28 сентября /11 октября 1920. Понедельник
28 сентября /11 октября 1920. Понедельник
В это время Мамочка начала служить,[145] и это был конец домашнего уюта. Обедать мы стали ходить в столовую; полдня никого не было дома, там царил полный беспорядок, хаос; комнаты убирались кое-как, во всем чувствовалось отсутствие хозяйской руки. И я разлюбила дом и всегда старалась уйти оттуда. Под влиянием больших событий и тяжелой домашней обстановки я начала хандрить, забросила музыку, стала плохо учиться. Особенно скверно я занималась языками: немецкий совсем забыла, а по-французски ненавидела учительницу и во всем старалась досадить ей.

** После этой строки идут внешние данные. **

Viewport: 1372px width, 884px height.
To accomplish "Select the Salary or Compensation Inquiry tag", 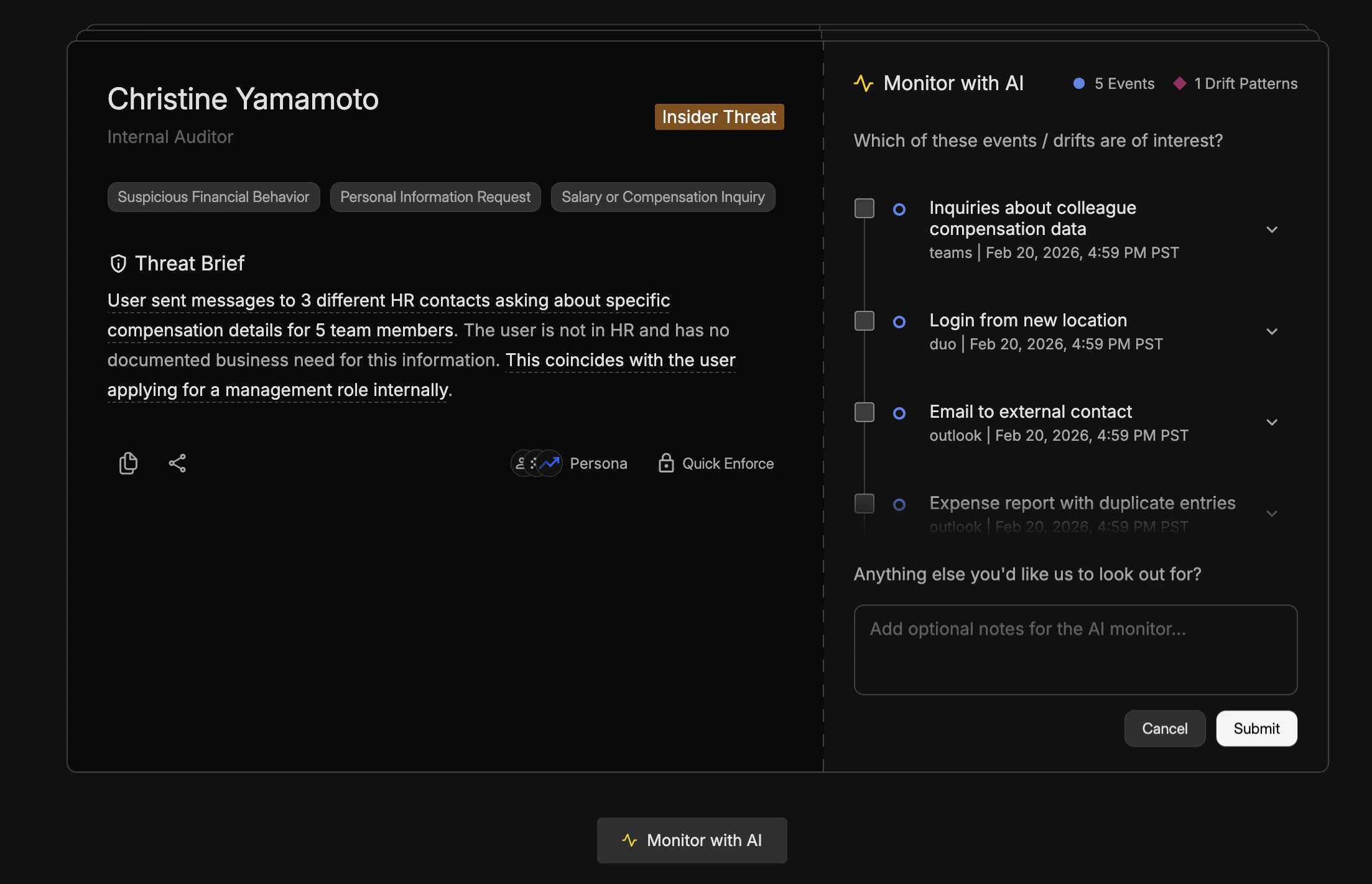I will click(x=663, y=197).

И она меня ненавидела, часто у нас с ней происходили конфликты; и после каждого французского урока я горько плакала где-нибудь в укромном уголке, на черной лестнице. Но я никому не говорила об этом, кроме Тани, все переживала одна. В квартире у нас было 3°, от холода у меня распухали пальцы, трескались и гноились, так что я не могла писать ни дома, ни в гимназии. Потом бросила учить и русские уроки, стала плохо учиться и подругам предметам. Таким образом, незаметно гимназия для меня сделалась каторгой, я часто уходила с уроков под предлогом головной боли, кривила совестью; а иногда даже вместо гимназии уходила гулять, и вскоре возвращалась домой, зная, что там никого нет, что никто меня не поймает. Делом я занималась мало, а вот играм на поляне, да романам Дюма посвящала все свое время. Это было зимой 1919 г. — эпоха нравственного упадка.

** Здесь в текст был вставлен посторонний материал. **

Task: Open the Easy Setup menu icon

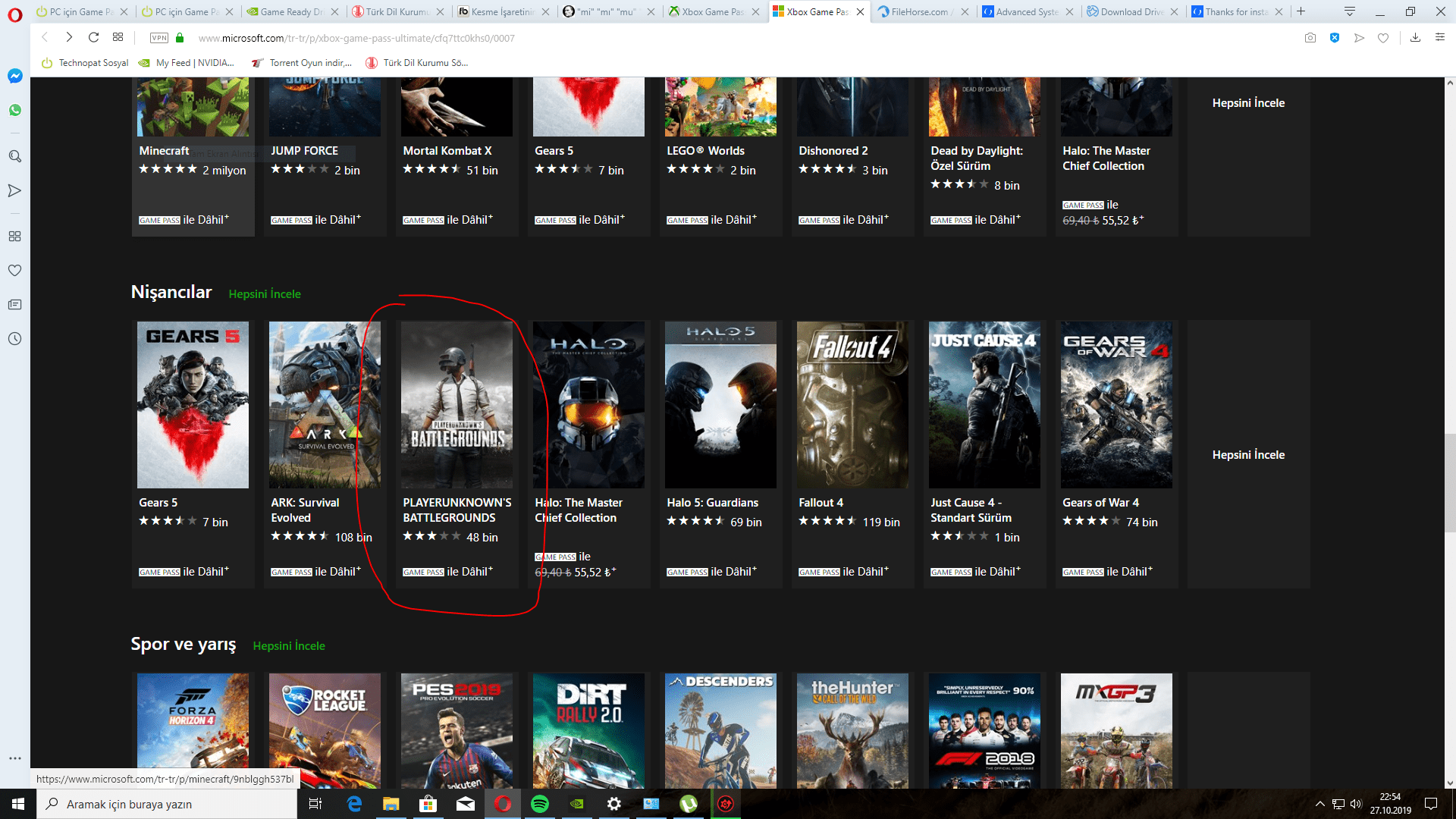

Весной нас выселили из дома, где потом была знаменитая чрезвычайка. В это время во мне развилось религиозное чувство. Я стала часто бывать в церкви, и эти минуты, проведенные там, я всегда вспоминаю как одни из самых лучших минут моей жизни. Потом пришли добровольцы, и я так радовалась, так ликовала, так была уверена в уничтожении большевиков, что совсем позабыла о себе.
Лето мы провели в Славянске, а осенью я перешла из гимназии Покровской в ту, где училась Таня. Это было истинно блаженное время. Мы опять переехали на Чайковскую, и хотя уюта у нас по-прежнему не было, но это не омрачало моего счастья: я уже отвыкла от домашности. Хотя Таня теперь жила далеко от меня,[146] в гимназии, но это как будто даже еще крепче связало нашу дружбу. В этой гимназии я стала даже хорошо заниматься.
Когда добровольцы отступили от Харькова, мы бежали. С тех пор я стала вести более регулярно свой дневник. Дальше все известно. Покидая Харьков, я дала себе клятву: не забывать все то хорошее, что я пережила там, никогда не забывать и не разлюбить Таню, гимназию, Чайковскую и все то милое, что осталось там. С тех пор пришлось пережить много тяжелого. События в России больше всего угнетали меня. Даже наша личная жизнь не страшила меня. Когда мы жили в Туапсе в малюсеньком классе, шесть человек, спали на партах среди обледенелых стен, готовили, ели и пили все из ржавых жестяных кружек; когда, казалось, гибла Россия, — мне впервые пришла мысль о самой себе. До сих пор я никогда о себе не думала — ни в прошлом, ни в настоящем. Тяжело мне сейчас. Нет Тани, не с кем поделиться мыслями. Грустно теперь жить так безобразно, есть, пить по-свински; жить, чтобы только прокормить себя; далеко от всего красивого, от музыки, от культуры. Но это пустяки. Успею я еще наслушаться хорошей музыки, увижу еще и хорошие дни; пройдут все эти подагры, ревматизмы, хронические насморки, — не залечатся только, никогда не залечатся раны на сердце.
Постоянное беспокойство о Харькове, о Тане, живы ли они все, что-то с ними? Думы о родных, об Игоре. Сознание, что не вернется прежняя жизнь — все это так страшно мучает меня. И не с кем поделиться.
Один раз за это время я опять проявила прежнюю настойчивость и волю моего раннего детства: я в один месяц подготовилась в 5-й класс, совершенно не занимаясь зимой. В Туапсе я абсолютно ничего не делала, страшно обленилась, считала уж себя утерянной для жизни. О, нет! Я еще есть!
Стихи мне были единственной отрадой за это время. А теперь я уже так давно их не писала. Не было вдохновения, не было той страсти. Я уже многого добилась в них, неужели не доведу своего дела до конца? Где же ты, воля!?